With that comment Breeze looked Coachman up and down raising his eyebrows and rolling his eyes as he inspected the Coach’s grey suit.
Tyler Breeze - Anyway, Sheamus, like a cheap suit sewn in a Chinese sweatshop, you will be unravelled by me with ease. I’m not planning on letting anyone stand in my way while I make it to the very top here in the EBWF. So, fella, when all the Tyler Breeze razzmatazz has died down. Once hashtag Tyler Breeze is trending worldwide thanks to my millions and millions of fans you’ll be stood face to face with this example of excellence (He ran his hand down his now dry body). And we both know that you just can not compete with the King of Cuteville. Believe me Coach there’s no way I can be seen to lose to someone that looks as ridiculous as Sheamus. I’m not worried about my reputation, but what would that do for the EBWF? They don’t want me, they’re poster boy, to be beaten by someone who looks like they’ve never seen sunshine.

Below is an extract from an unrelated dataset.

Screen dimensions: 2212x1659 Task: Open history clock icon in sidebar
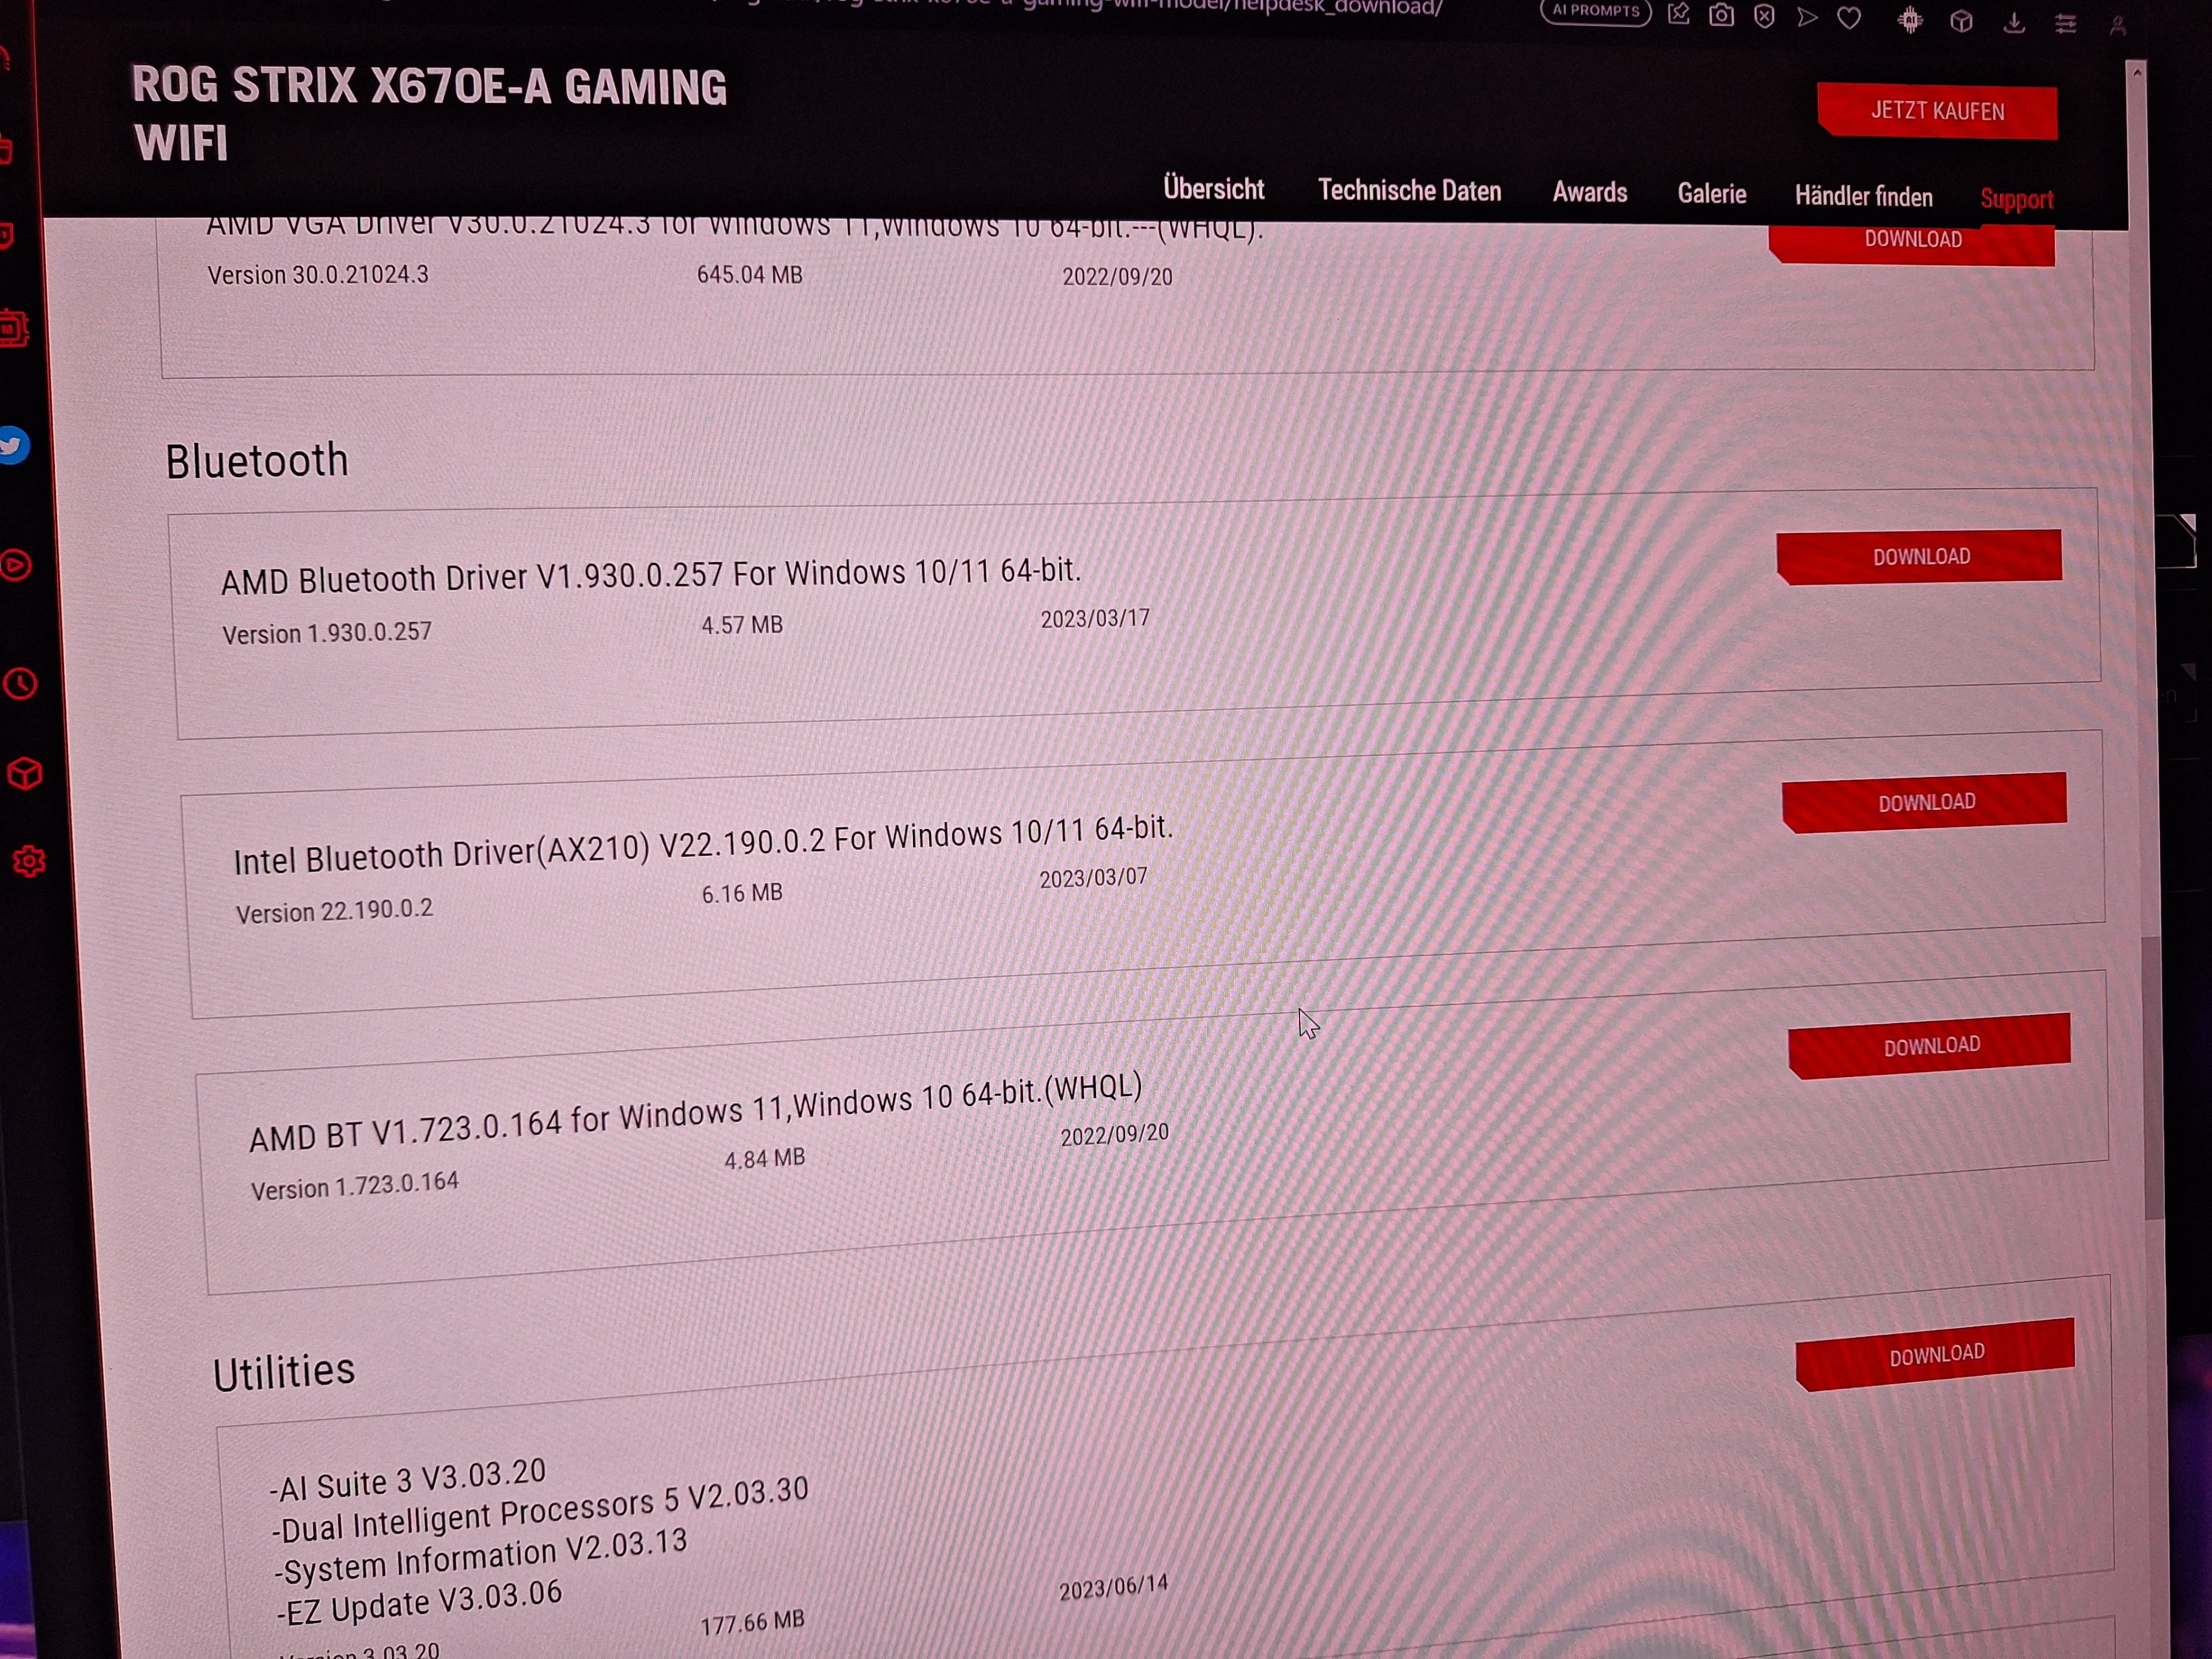[x=21, y=684]
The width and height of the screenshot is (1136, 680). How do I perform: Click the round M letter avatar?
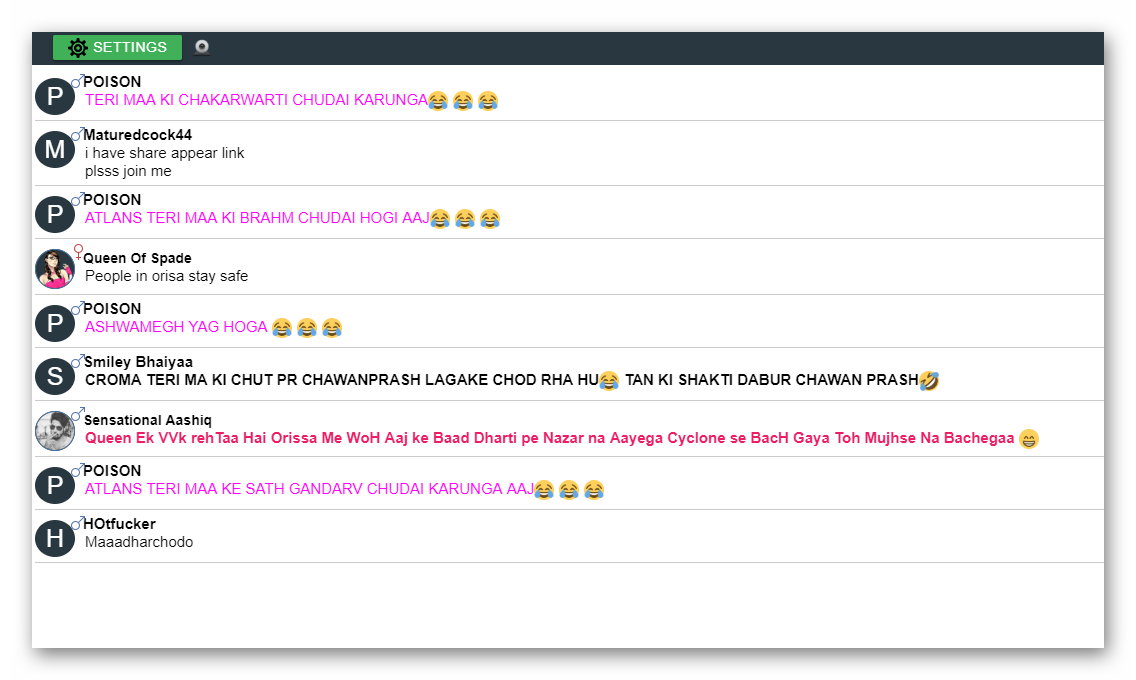click(55, 150)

Breeze paused a moment, allowing his last comment in hang in the air.
Tyler Breeze - So book the time in your diary Coach. Because same time next week, just like I just beat old Father time Dolph Ziggler I’ll beat Sheamus and you can have the pleasure of interviewing Prince Pretty once again. We can talk about your inevitable fashion faux pas and how I took Sheamus apart piece by piece. Hey I might even let you take a selfie with me next time……
With that Breeze flashed his smile at the camera and strutted away, leaving the Coach bewildered by the whole interview experience.